Tender shrimp in a bright lemon-garlic butter sauce with al dente linguine. An easy 30-minute Italian-American pasta dish.

# What You Need:

→ Pasta

01 - 12 oz linguine
02 - Salt for pasta water

→ Shrimp

03 - 1 lb large shrimp, peeled and deveined
04 - 1/2 teaspoon kosher salt
05 - 1/4 teaspoon freshly ground black pepper
06 - 1/4 teaspoon red pepper flakes, optional

→ Sauce

07 - 3 tablespoons unsalted butter
08 - 2 tablespoons extra-virgin olive oil
09 - 5 garlic cloves, finely minced
10 - Zest of 1 lemon
11 - 1/4 cup fresh lemon juice, approximately 1 large lemon
12 - 1/4 cup dry white wine or chicken broth
13 - 2 tablespoons fresh parsley, chopped
14 - Lemon wedges for serving

# Steps:

01 - Bring a large pot of salted water to a boil.
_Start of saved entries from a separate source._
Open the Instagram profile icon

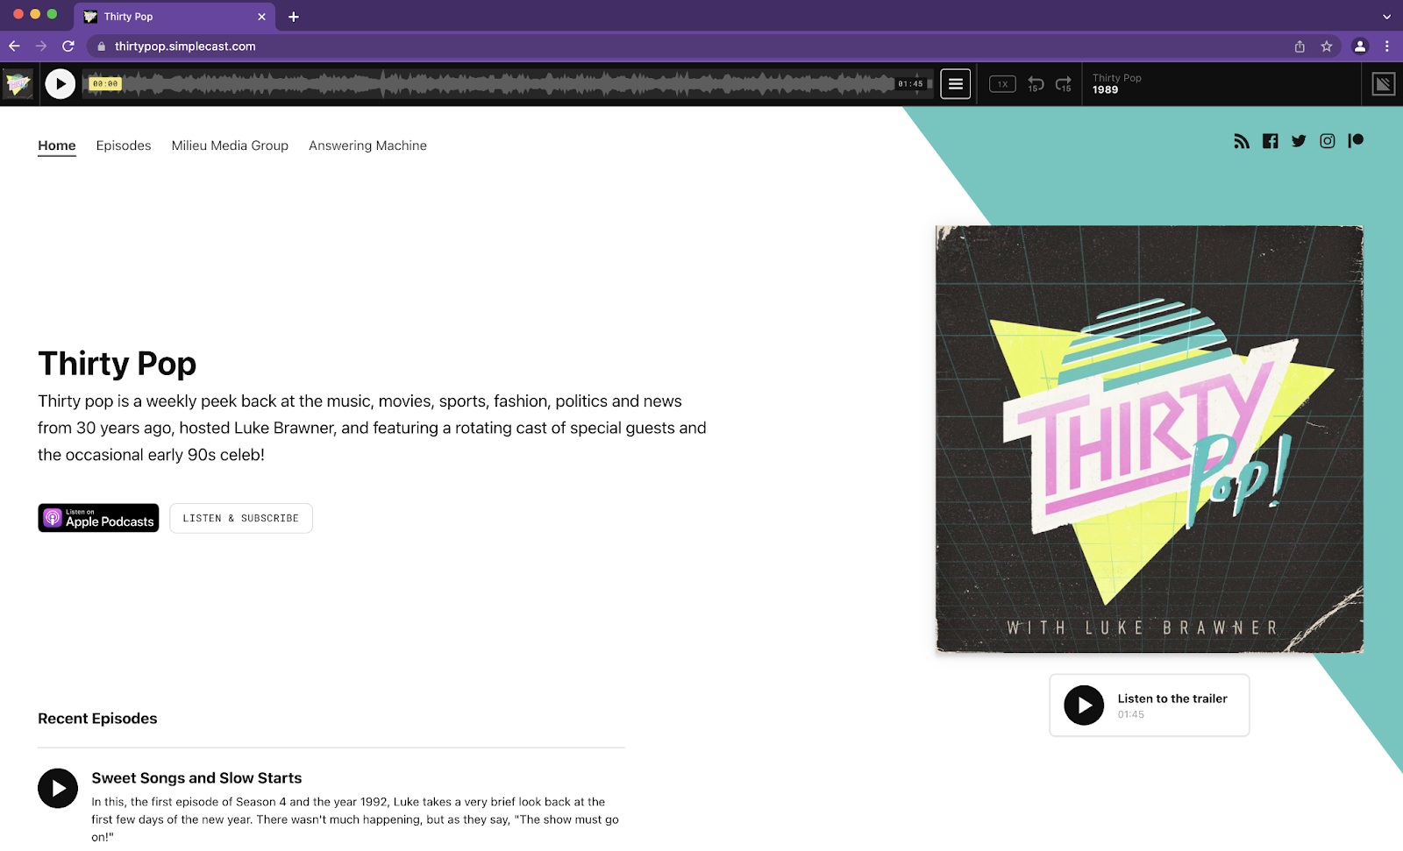[x=1327, y=140]
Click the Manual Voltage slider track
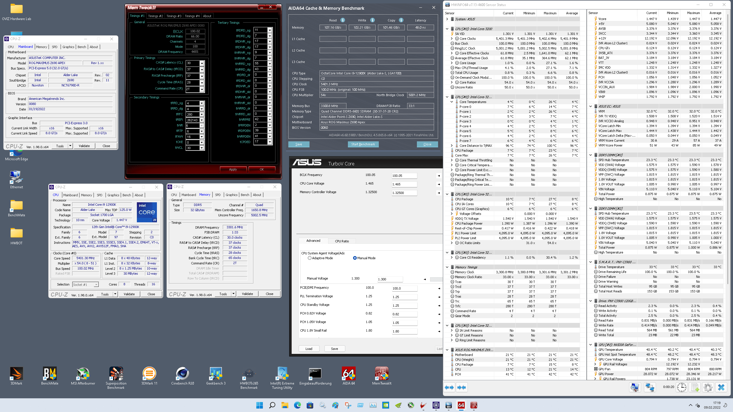Screen dimensions: 733x412 point(436,279)

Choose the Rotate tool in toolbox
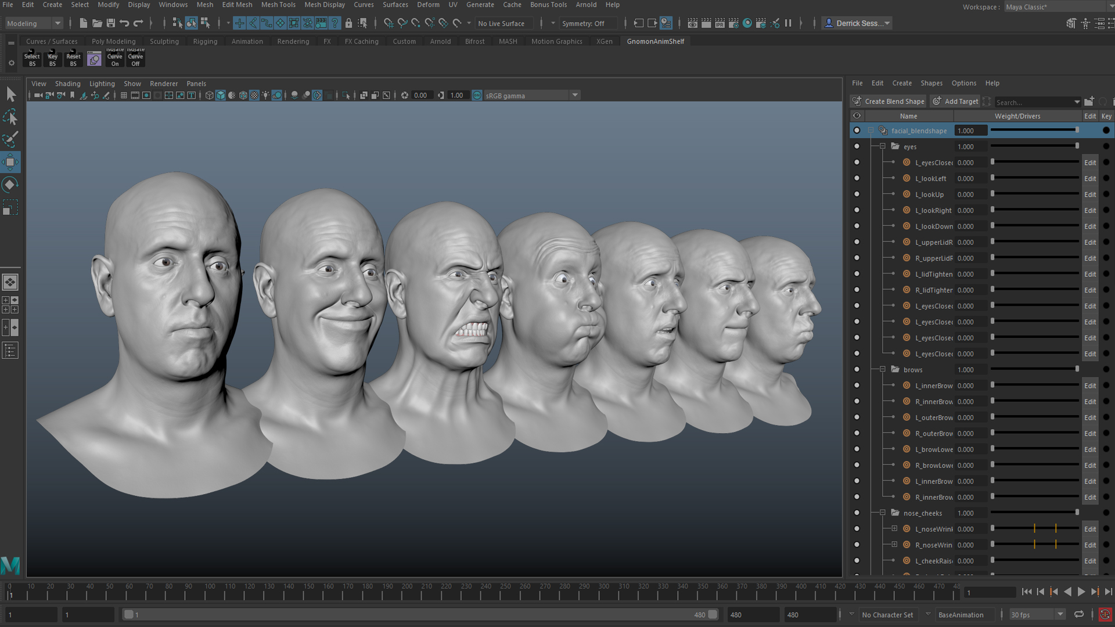[10, 185]
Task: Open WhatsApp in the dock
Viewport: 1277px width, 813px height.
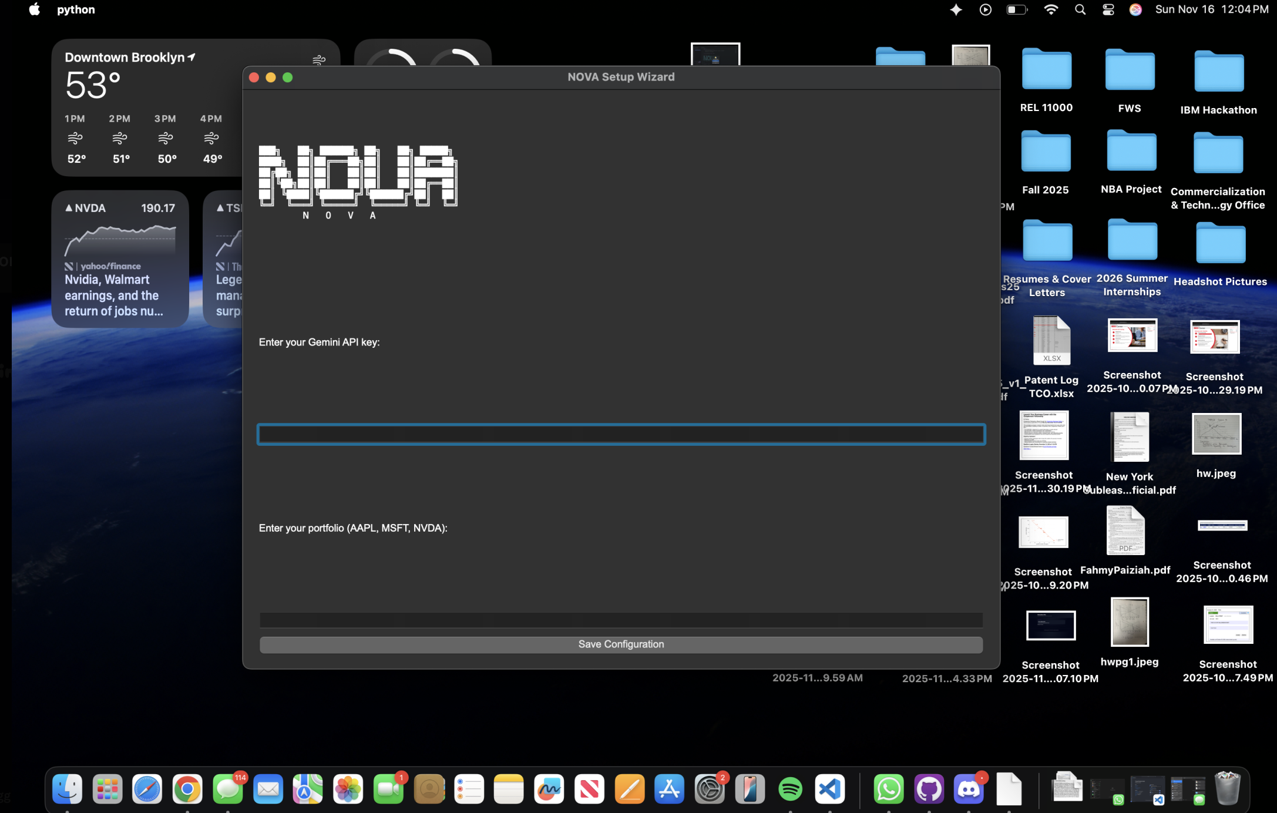Action: (888, 788)
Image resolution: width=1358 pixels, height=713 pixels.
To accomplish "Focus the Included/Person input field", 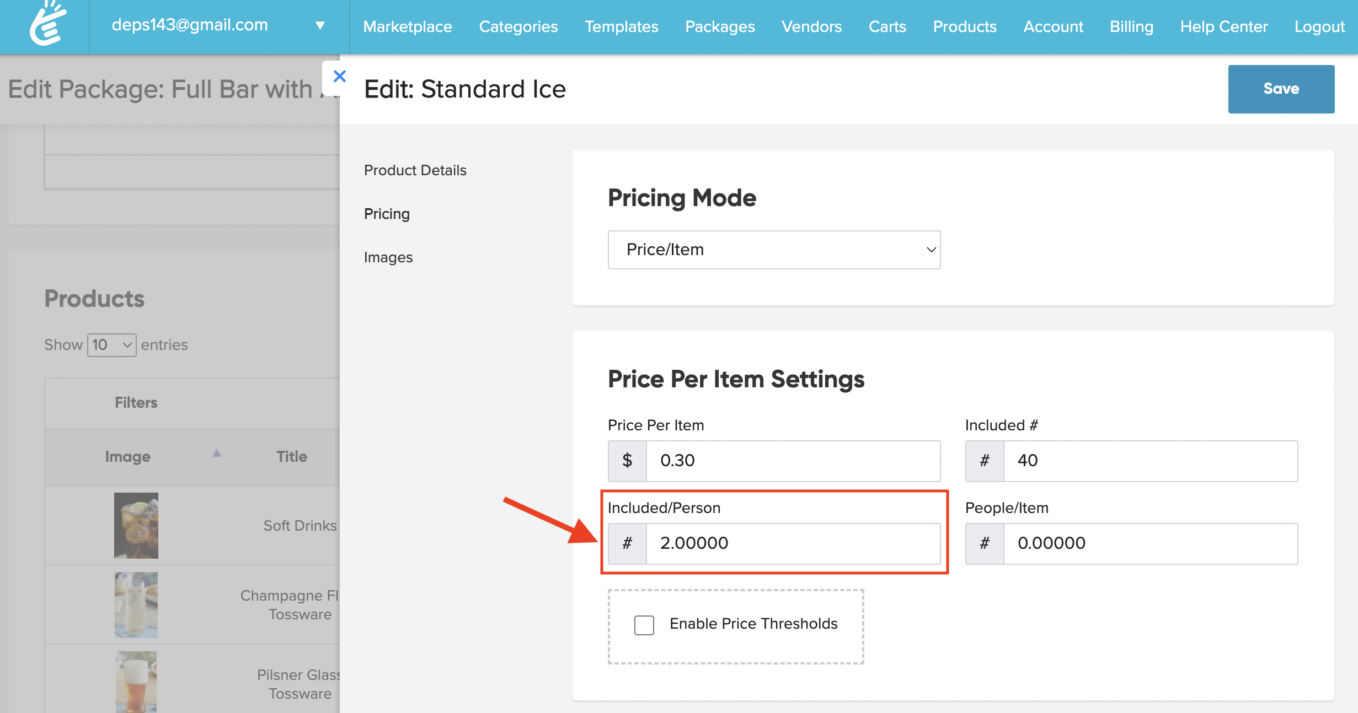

Cook linguine according to package directions until al dente. Reserve 1/2 cup pasta water, then drain.
02 - Pat the shrimp dry and season with salt, black pepper, and red pepper flakes if using.
03 - In a large skillet over medium-high heat, melt 1 tablespoon butter with the olive oil. Add shrimp in a single layer and cook for 1-2 minutes per side until just pink and opaque. Remove shrimp to a plate.
04 - Reduce heat to medium. Add remaining 2 tablespoons butter and minced garlic to the skillet. Sauté for 1 minute until fragrant, but not browned.
05 - Stir in lemon zest, lemon juice, and white wine. Simmer for 2-3 minutes until slightly reduced.
06 - Return shrimp and any accumulated juices to the skillet. Toss to coat in the sauce.
07 - Add cooked linguine to the skillet, tossing with tongs to combine. If needed, add reserved pasta water a splash at a time to loosen the sauce.
08 - Remove from heat. Stir in chopped parsley. Serve immediately with additional lemon wedges.

# Expert Advice:

01 -
  • The sauce creates this magical butter-wine emulsion that clings to both the shrimp and pasta without feeling heavy or greasy.
  • You can have this restaurant-quality dinner on the table in 30 minutes flat, which has saved me countless times when friends drop by unexpectedly.
02 -
  • The reserved pasta water is your secret weapon for silky sauce consistency, so never forget to save some before draining.
  • Adding the parsley at the very end preserves its bright color and fresh flavor, a mistake I made for years until an Italian grandmother set me straight.
03 -
  • Keep your shrimp tails on during cooking for extra flavor in the sauce, then remove them before serving for easier eating.
  • The best time to salt your dish is at multiple stages rather than all at once, seasoning the shrimp, pasta water, and tasting the final dish before serving.